Returns: Return type: Nothing.
astrobase.lcproc.catalogs module¶
This contains functions to generate light curve catalogs from collections of light curves.

astrobase.lcproc.catalogs.
make_lclist
(basedir, outfile, use_list_of_filenames=None, lcformat='hatsql', lcformatdir=None, fileglob=None, recursive=True, columns=('objectid', 'objectinfo.ra', 'objectinfo.decl', 'objectinfo.ndet'), makecoordindex=('objectinfo.ra', 'objectinfo.decl'), field_fitsfile=None, field_wcsfrom=None, field_scale=<astropy.visualization.interval.ZScaleInterval object>, field_stretch=<astropy.visualization.stretch.LinearStretch object>, field_colormap=<matplotlib.colors.LinearSegmentedColormap object>, field_findersize=None, field_pltopts={'marker': 'o', 'markeredgecolor': 'red', 'markeredgewidth': 2.0, 'markerfacecolor': 'none', 'markersize': 10.0}, field_grid=False, field_gridcolor='k', field_zoomcontain=True, maxlcs=None, nworkers=2)[source]¶ This generates a light curve catalog for all light curves in a directory.
Given a base directory where all the files are, and a light curve format, this will find all light curves, pull out the keys in each lcdict requested in the columns kwarg for each object, and write them to the requested output pickle file. These keys should be pointers to scalar values (i.e. something like objectinfo.ra is OK, but something like ‘times’ won’t work because it’s a vector).
Generally, this works with light curve reading functions that produce lcdicts as detailed in the docstring for lcproc.register_lcformat. Once you’ve registered your light curve reader functions using the lcproc.register_lcformat function, pass in the formatkey associated with your light curve format, and this function will be able to read all light curves in that format as well as the object information stored in their objectinfo dict.
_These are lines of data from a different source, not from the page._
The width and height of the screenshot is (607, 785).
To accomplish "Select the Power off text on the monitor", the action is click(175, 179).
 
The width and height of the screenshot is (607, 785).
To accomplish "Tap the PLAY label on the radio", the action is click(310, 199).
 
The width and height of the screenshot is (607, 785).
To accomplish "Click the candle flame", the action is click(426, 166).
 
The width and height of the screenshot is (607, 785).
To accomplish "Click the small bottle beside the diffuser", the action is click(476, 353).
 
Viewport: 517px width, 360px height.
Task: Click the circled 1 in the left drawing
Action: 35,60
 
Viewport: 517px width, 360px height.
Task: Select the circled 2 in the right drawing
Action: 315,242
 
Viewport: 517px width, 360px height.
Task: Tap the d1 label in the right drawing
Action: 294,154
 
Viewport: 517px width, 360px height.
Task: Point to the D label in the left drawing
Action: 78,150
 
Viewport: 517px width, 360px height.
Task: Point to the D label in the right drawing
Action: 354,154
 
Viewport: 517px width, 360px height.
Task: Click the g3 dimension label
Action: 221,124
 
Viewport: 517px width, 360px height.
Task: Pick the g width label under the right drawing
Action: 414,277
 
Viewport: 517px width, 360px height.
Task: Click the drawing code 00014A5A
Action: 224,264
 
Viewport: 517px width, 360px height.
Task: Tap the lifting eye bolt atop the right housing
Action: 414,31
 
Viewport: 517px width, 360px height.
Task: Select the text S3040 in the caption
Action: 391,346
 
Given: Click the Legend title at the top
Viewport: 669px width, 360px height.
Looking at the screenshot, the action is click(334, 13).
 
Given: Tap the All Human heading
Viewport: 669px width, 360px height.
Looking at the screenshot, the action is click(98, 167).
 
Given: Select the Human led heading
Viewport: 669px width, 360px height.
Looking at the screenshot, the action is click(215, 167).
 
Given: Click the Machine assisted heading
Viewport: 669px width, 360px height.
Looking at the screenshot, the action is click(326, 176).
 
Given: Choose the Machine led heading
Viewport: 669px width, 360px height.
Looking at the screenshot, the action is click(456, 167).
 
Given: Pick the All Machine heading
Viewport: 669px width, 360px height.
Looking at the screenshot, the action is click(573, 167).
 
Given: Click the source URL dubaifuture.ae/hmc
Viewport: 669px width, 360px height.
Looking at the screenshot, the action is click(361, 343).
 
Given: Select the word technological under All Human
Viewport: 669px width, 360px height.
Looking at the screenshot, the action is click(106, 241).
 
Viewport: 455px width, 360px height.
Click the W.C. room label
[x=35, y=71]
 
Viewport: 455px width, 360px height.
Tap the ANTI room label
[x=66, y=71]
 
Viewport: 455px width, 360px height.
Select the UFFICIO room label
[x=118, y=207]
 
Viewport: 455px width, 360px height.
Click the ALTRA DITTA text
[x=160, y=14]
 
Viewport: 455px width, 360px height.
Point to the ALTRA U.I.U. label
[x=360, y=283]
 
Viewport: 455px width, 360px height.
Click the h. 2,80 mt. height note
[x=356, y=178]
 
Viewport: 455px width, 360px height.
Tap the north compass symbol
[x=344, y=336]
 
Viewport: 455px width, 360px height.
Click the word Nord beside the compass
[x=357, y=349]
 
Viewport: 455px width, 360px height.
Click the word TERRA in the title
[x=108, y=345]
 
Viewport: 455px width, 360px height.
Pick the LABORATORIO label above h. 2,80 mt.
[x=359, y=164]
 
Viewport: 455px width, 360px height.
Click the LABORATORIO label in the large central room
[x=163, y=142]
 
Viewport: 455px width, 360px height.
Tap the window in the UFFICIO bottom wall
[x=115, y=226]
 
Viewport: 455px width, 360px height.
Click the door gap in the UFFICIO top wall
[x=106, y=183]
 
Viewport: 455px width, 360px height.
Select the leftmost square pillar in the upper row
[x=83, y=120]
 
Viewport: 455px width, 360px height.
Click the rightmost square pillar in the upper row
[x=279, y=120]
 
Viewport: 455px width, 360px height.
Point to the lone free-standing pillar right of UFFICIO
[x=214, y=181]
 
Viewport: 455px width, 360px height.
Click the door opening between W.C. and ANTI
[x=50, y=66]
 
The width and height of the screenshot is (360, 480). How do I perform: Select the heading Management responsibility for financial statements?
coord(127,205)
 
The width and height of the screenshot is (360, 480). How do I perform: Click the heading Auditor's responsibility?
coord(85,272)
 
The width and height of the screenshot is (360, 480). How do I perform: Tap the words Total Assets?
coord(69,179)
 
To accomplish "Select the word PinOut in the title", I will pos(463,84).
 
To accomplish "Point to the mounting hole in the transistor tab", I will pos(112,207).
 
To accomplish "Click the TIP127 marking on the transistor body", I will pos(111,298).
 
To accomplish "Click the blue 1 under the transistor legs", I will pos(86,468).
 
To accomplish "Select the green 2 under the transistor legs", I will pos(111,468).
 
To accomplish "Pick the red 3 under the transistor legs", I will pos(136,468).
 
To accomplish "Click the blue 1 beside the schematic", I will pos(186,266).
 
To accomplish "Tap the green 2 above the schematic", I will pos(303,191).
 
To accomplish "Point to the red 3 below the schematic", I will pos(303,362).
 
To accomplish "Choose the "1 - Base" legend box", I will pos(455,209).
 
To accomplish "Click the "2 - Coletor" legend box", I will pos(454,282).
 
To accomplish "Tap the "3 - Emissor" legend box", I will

Parameters:  basedir (str or list of str) –
If this is a str, points to a single directory to search for light curves. If this is a list of str, it must be a list of directories to search for light curves. All of these will be searched to find light curve files matching either your light curve format’s default fileglob (when you registered your LC format), or a specific fileglob that you can pass in using the fileglob kwargh here. If the recursive kwarg is set, the provided directories will be searched recursively.
If use_list_of_filenames is not None, it will override this argument and the function will take those light curves as the list of files it must process instead of whatever is specified in basedir.
 outfile (str) – This is the name of the output file to write. This will be a pickle file, so a good convention to use for this name is something like ‘mylightcurvecatalog.pkl’.
 use_list_of_filenames (list of str or None) – Use this kwarg to override whatever is provided in basedir and directly pass in a list of light curve files to process. This can speed up this function by a lot because no searches on disk will be performed to find light curve files matching basedir and fileglob.
 lcformat (str) – This is the formatkey associated with your light curve format, which you previously passed in to the lcproc.register_lcformat function. This will be used to look up how to find and read the light curves specified in basedir or use_list_of_filenames.
 lcformatdir (str or None) – If this is provided, gives the path to a directory when you’ve stored your lcformat description JSONs, other than the usual directories lcproc knows to search for them in. Use this along with lcformat to specify an LC format JSON file that’s not currently registered with lcproc.
 fileglob (str or None) – If provided, is a string that is a valid UNIX filename glob. Used to override the default fileglob for this LC format when searching for light curve files in basedir.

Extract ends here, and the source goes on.